En eso llegó una doncella a recoger al niño. Era la hora de almorzar, y los dos amigos se dirigieron a la casa grande. El pintor iba silencioso y adusto. Al llegar, Albert lo recibió saludándole de mano.

—Buenos días, papá.

—Muy buenos, hijo. ¿Tuviste buen viaje?

—Perfecto, gracias. Buenas tardes, señor Burkhardt.

El muchacho hablaba con frialdad, pero con cortesía. Durante la colación, Otto fue el que llevó la conversación, y en parte la señora de la casa. Hablaron de música.

—¿Qué clase de música prefieres? —preguntó Otto a Albert—. Yo desconozco el tema y sobre todo nada sé de los nuevos compositores.

—Pues yo también estoy poco familiarizado con los modernistas. Yo no soy partidario de tal o cual tendencia. Me gusta que la música sea buena, mis predilectos son Bach, Gluck y Beethoven.

—¡Ah, los clásicos! En mis tiempos realmente sólo conocimos a Beethoven, muy poco a los demás; pero nuestro ídolo era Wagner. ¿Te acuerdas Johann cuando oímos el Tristán? Eso fue delirante…

—¡Bah!, la vieja escuela —comentó el pintor con cierta dureza—. Wagner ya se acabó. ¿No lo crees, Albert?

—¡Oh, no!, es todo lo contrario; sus obras están en todas partes; pero personalmente no sé que opinar.

—¿Pero te gusta Wagner?

—Bueno, es que no conozco bien su música. Voy poco al teatro; prefiero otra clase de música que la ópera.

—Pero supongo que habrás oído «Los Maestros Cantores», por lo menos…

—Verdaderamente, no puedo juzgar. Su música es de un tipo romántico que no me interesa.

El pintor hizo un gesto de disgusto.

—¿Quieres vino de la región? —preguntó a su visitante.

—Por supuesto, gracias.

—¿Y tú Albert?

—Gracias, no, papá. Prefiero no beber.

—¡Oh!, ¿te has vuelto abstemio?

—No, no es eso. El vino no me sienta bien y prefiero no beberlo por ahora.

—Bien. Entonces Otto y yo brindaremos. ¡Salud!

Albert se siguió comportando como muchacho bien educado; discretamente dejó la conversación a sus mayores, no tanto por respeto a la superioridad sino simplemente para su propia tranquilidad. Sin embargo, se sentía violento en su fuero interno, porque a toda costa quería evitar un altercado con su padre.
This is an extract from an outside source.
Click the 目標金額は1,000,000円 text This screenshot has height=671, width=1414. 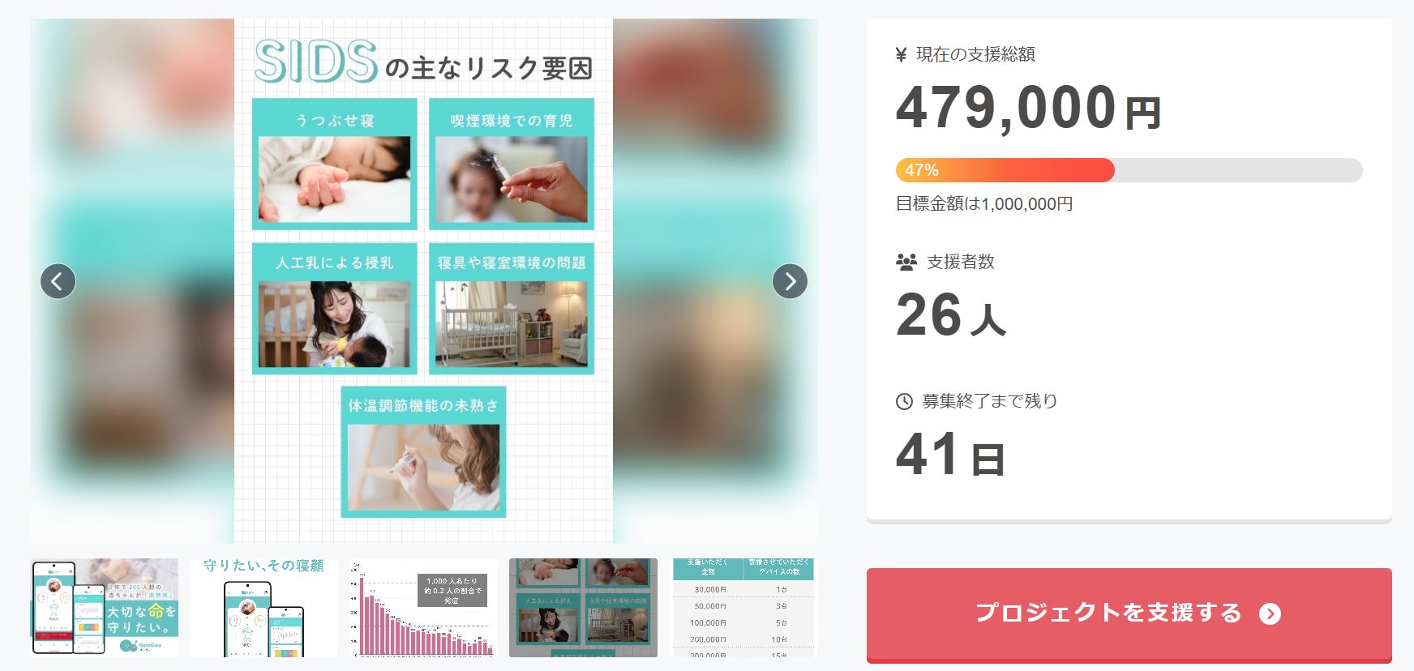click(984, 204)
Otto callaba y veía que la conversación iba decayendo. Todos comían de prisa; se pasaban las viandas automáticamente unos a otros, y daban la impresión de que deseaban que la comida terminara. Estaban impacientes. El ambiente reinante le hizo ver que se ahondaba el abismo, el estado de aislamiento familiar; esa frialdad que dolorosamente invadía a su amigo. En el rostro del pintor había una expresión de hastío, y casi no había probado bocado. Creyó percibir una mirada suplicante de Johann, como disculpándose de la situación del momento.

La escena era bochornosa, muy lamentable que a pesar de un cariño virtualmente latente, lo glacial del ambiente descorría el velo y hacía destacar la vergüenza y desilusión, el fracaso de la vida de Veraguth. Juzgo que si prolongaba su estancia equivaldría a fomentar el tormento en el alma de su amigo, y que le resultaría penoso verlo disimular. Decidió poner fin a la situación. Terminaron de comer y saludando a la dueña de la casa, se puso de pie y pidió permiso para ir a descansar Un poco en su cuarto.

Adele salió primero, con paso cansino. Otto la acompañó hasta el salón. El piano seguía abierto y Otto le dijo:

—Pensaba rogarte que nos tocaras algo, pero noto que tu esposo no se encuentra bien; quizás sea mejor que lo acompañe un rato.

La mujer sonrió con seriedad y asintió. Se despidió de su huésped. Albert lo acompañó hasta la escalera.